First Course Treatment/Immunotherapy--Colon: Can "Sandostatin" be coded for treatment of carcinoid tumors of the colon because it flushes tumor cells from the colon in addition to controlling diarrhea?
Do not code Sandostatin (Ocreotide Acetate) as treatment. This is an ancillary drug used to treat symptoms of diarrhea. SEER Book 8 is undergoing revision and will include this change.
First Course Treatment/Radiation Therapy/Immunotherapy--Thyroid: For this primary, do we code I-131 as a Radio-isotope as well as a Biological Response Modifier? See Description.
(SEER Book 8 lists I-131 as a Biological Response Modifier.) Immunoglobulin is listed as immunotherapy agent in the CCR manual also coded as immunotherapy. Are there two different types of I-131, immunoglobulin and sodium iodide?
Sodium Iodide is listed as an ancillary drug in SEER Book 8, page 45. The listing on page 63 refers to Antiferritin antibody, or AntiCEA. Both of these were under clinical investigation when Book 8 was written. They are no longer active and this change will be made when Book 8 is revised.
First Course Treatment/Surgery of Primary Site--Lung: How is radiofrequency ablation for lung primaries coded?

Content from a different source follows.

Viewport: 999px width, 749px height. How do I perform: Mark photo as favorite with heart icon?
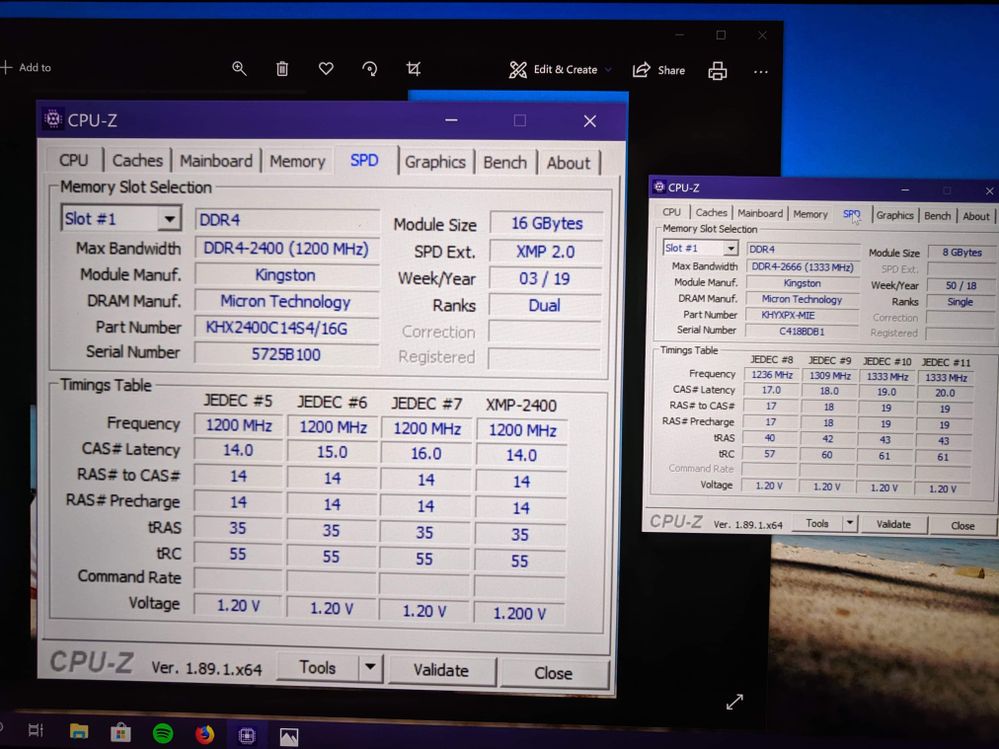tap(326, 69)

Assign code 15 [Local tumor destruction, NOS] in the Surgery of Primary Site field. RFA is a technique where a probe placed in or near a tumor sends radio waves into the tumor, causing it to heat up and kill the cancer cells. RFA doesn't fit neatly into code 12 or 13, so we are left with the NOS code.
First Course Treatment: If a patient makes a blanket refusal of all recommended therapy or refuses all treatment before any therapy was recommended, are only immunotherapy and hematologic/endocrine therapies to be coded as refused (code 87)? Or should all treatment modalities be coded as refused if a patient makes a blanket refusal? Or should none of the treatment modalities be coded as refused because we do not know what would have been recommended? See Discussion.
Coding instructions for immunotherapy and for hematologic/endocrine procedures state that Code 87 is to be assigned if either of the following circumstances apply: 1) If the patient made a blanket refusal of all recommended treatment. 2) If the patient refused all treatment before any was recommended. These instructions are not included for other treatment modalities.
When the patient refuses treatment, the first course of therapy is no treatment. Code all treatments as refused.
First Course Treatment: What code is used to represent each treatment modality field when there is no indication that a particular modality of treatment was recommended or started?
Code the individual treatment fields to 0 or 00 [None] when the modality is not addressed in the treatment plan (or when a treatment plan is lacking) and there is no indication that a particular modality of treatment was recommended or started.
First Course of Cancer-Directed Therapy--All Sites: How do we code retinoic acid?
The code for retinoic acid depends upon the primary site and histology of the tumor. Code retinoic acid (also called Vitamin A, tretinoin, ATRA, all-transretinoic acid or Vesanoid) in the Immunotherapy field as 01 [Immuno administered as first course therapy] for acute promyelocytic leukemia. This drug is given to patients as an alternative to chemotherapy.
For all other sites/histologies, code retinoic acid in the Other Cancer-Directed Therapy Field. Use code 2 [Other experimental cancer-directed therapy] or 3 [Double-blind clinical trial, code not yet broken] if the drug is given as part of a protocol. If the drug is not being given as part of a protocol or you don't know whether it is part of a protocol, use code 1 [Other cancer-directed therapy].
First course treatment--Corpus Uteri: Should Arimidex be coded as hormone therapy for an endometrioid adenocarcinoma? See Discussion.
Per the SEER Manual, endometrial cancers may be treated with progesterone which is coded as hormone therapy for these primaries. As endometrioid adenocarcinomas are hormonally-dependent carcinomas, should an aromatase inhibitor or anti-estrogen agent also be coded as hormone therapy?
Arimidex has not been approved to treat endometrial cancer. It is not prescribed for pre-menopausal women. Clarify with the physician why the drug was being used. If the physician states Arimidex was given to reduce tumor burden, code as hormone therapy.
First course treatment--Heme & Lymphoid Neoplasms: Is the use of the corticosteroid, Clobetasol, cancer-directed treatment for mycosis fungoides or is it only used to treat the side effects of that disease?
Clobetasol is not cancer-directed treatment at this time.
Note: Question originally submitted in 2010. During 2014 review, this was checked and Clobetasol is still not cancer directed treatment for Mycosis Fungoides.
First course treatment--Heme & Lymphoid Neoplasms: How is a "donor lymphocyte infusion" that is used in the treatment of CLL coded?
Donor lymphocyte infusion (DLI) is coded as immunotherapy. The lymphocytes are donated by the same person who donated the original stem cell transplant. The lymphocyte infusion creates an immune response in which the T-cells are activated to attack the cancer cells.